Title: Chief and Assistant Professor
College/Institute: College of Medicine
Department: Division of Infectious Diseases and Global Medicine
Curriculum vitae: PDF
Research interests: Pulmonary medicine; tuberculosis; Mycobacterial infections
Hobbies: Spending time with family, reading
Dr. Michael Lauzardo has been with Emerging Pathogens Institute since its inception in 2007. Along with his work with EPI, he serves as the chief of theDivision of Infectious Diseases and Global Medicine, director of the Southeastern National Tuberculosis Center and director of the Florida Department of Health Tuberculosis Physician Network.
After completing his internal medicine residency at Carolinas Medical Center, Lauzardo became a fellow in pulmonary medicine at the University of Florida where he focused on public health and tuberculosis (TB). He also completed a master’s degree in epidemiology from the University of London. Lauzardo said that he always wanted to be part of positive change in the world and that trait led to his work in public health and infectious diseases.
“I always wanted to do something significant. I think that public health is one of those things that have a very big impact,”Lauzardo said. “It is an area that I always wanted to do the public service piece and it is an area where you get to apply science to a direct problem immediately.”
Lauzardo is an innovator in TB research. He currently participates in a large CDC epidemiological study looking at optimum use of diagnostic testing in latent TB. The study also hopes to provide innovative ways to do diagnostic testing and treatment of TB in low resource settings.
Lauzardo oversees TB research at UF’s Haiti lab in Gressier. He has been part of the development of the UF and Haiti’s Laboratoire National de Sante Publique joint LNSP Training Program. The program trains Haitian laboratory technicians in both the U.S. and Haiti in advanced tuberculosis diagnostics. Lauzardo has also been part of the development of the UF, Programme National de Lutte contre la Tuberculose, and the CDC’s joint Cross-cultural Tuberculosis Training program, which provides a comprehensive tuberculosis course for Haiti health care providers to build capacity for clinical knowledge in TB epidemiology, diagnostics, prevention and control.
“The Ministry of Health in Haiti, non-governmental organizations, federal agencies and the university collaborate in creating effective, low-cost, sustainable solution for laboratory training, services and eventually clinical services in Haiti,” Lauzardo said. “This is a very unique and innovative way to solve a big problem in most places around the world.”
TB remains as one of the most important infectious disease killers in the world with 1.5 million deaths per year.
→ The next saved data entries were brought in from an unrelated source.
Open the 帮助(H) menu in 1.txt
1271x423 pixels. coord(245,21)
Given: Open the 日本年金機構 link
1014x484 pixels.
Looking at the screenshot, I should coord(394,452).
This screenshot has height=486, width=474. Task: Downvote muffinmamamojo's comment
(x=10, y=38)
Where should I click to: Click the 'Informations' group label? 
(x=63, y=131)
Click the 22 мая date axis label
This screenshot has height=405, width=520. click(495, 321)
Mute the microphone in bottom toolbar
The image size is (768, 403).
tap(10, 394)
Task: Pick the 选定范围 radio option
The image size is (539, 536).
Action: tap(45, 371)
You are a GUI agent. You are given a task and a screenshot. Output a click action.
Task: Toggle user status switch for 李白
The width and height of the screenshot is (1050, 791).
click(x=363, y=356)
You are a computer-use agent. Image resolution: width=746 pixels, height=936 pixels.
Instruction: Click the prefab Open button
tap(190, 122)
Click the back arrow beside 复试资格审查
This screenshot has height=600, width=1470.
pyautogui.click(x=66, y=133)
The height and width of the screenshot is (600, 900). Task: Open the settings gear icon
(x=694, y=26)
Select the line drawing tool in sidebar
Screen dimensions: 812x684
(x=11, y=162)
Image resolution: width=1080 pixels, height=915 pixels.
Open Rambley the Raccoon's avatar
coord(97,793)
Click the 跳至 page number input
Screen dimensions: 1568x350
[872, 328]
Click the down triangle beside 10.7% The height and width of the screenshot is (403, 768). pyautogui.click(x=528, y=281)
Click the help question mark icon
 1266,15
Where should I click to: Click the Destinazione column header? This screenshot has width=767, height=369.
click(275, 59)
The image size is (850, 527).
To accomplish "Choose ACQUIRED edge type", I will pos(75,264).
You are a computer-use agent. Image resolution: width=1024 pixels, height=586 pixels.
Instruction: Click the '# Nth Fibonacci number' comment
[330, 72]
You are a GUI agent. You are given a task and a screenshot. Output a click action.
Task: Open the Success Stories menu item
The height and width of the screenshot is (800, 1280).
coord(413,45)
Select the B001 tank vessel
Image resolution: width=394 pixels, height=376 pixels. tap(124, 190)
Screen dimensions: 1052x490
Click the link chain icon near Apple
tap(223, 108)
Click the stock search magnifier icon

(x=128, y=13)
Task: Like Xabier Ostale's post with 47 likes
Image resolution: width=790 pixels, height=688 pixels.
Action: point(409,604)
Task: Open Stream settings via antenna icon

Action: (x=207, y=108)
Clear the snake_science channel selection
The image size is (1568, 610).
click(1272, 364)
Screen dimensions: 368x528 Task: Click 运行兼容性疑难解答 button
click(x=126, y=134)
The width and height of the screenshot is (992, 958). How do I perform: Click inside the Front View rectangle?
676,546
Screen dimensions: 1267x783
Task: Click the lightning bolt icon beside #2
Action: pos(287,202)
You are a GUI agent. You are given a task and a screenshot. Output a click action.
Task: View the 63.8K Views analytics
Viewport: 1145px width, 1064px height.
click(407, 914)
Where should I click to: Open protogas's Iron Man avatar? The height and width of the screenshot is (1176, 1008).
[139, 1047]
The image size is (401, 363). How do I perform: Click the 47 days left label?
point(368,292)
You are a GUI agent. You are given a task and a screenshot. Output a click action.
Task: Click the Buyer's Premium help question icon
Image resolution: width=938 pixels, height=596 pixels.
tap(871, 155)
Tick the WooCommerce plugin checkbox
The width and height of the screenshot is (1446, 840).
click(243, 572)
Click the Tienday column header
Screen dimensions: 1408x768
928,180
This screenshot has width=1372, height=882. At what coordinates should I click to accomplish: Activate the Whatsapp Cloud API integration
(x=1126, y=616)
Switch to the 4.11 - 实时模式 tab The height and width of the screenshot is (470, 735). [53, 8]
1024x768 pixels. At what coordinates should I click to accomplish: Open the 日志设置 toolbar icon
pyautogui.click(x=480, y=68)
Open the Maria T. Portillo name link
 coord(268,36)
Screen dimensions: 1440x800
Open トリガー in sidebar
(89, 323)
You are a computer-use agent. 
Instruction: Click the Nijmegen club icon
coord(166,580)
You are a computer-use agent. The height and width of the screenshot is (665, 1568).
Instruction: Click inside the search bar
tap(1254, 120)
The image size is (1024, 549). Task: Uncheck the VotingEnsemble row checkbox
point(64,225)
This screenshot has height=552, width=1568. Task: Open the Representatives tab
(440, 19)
Haiti has a big TB problem with a rate of 300 cases per 100,000 people. Lauzardo said that a drug-resistant strain and lack of effective diagnostic testing has led to the high mortality rate in Haiti.
The overall purpose of Lauzardo’s research and work is to use his knowledge to make the lives of people from all over the world better. He hopes to leave a positive legacy.
“In academics it is easy to lose sight of what we are really here to do. We are here to do good things and to make people’s lives better. We are here to use innovative ways to do that. I would like to one day say that we were able to make lives better of people who have been marginalized or do not have many resources,” he said. “It is not about the number of papers or number of grants that we get, even though those things are critical to what we do. At the end of the day we have to keep our eye on the prize which is that we are here to do good things, big good things.”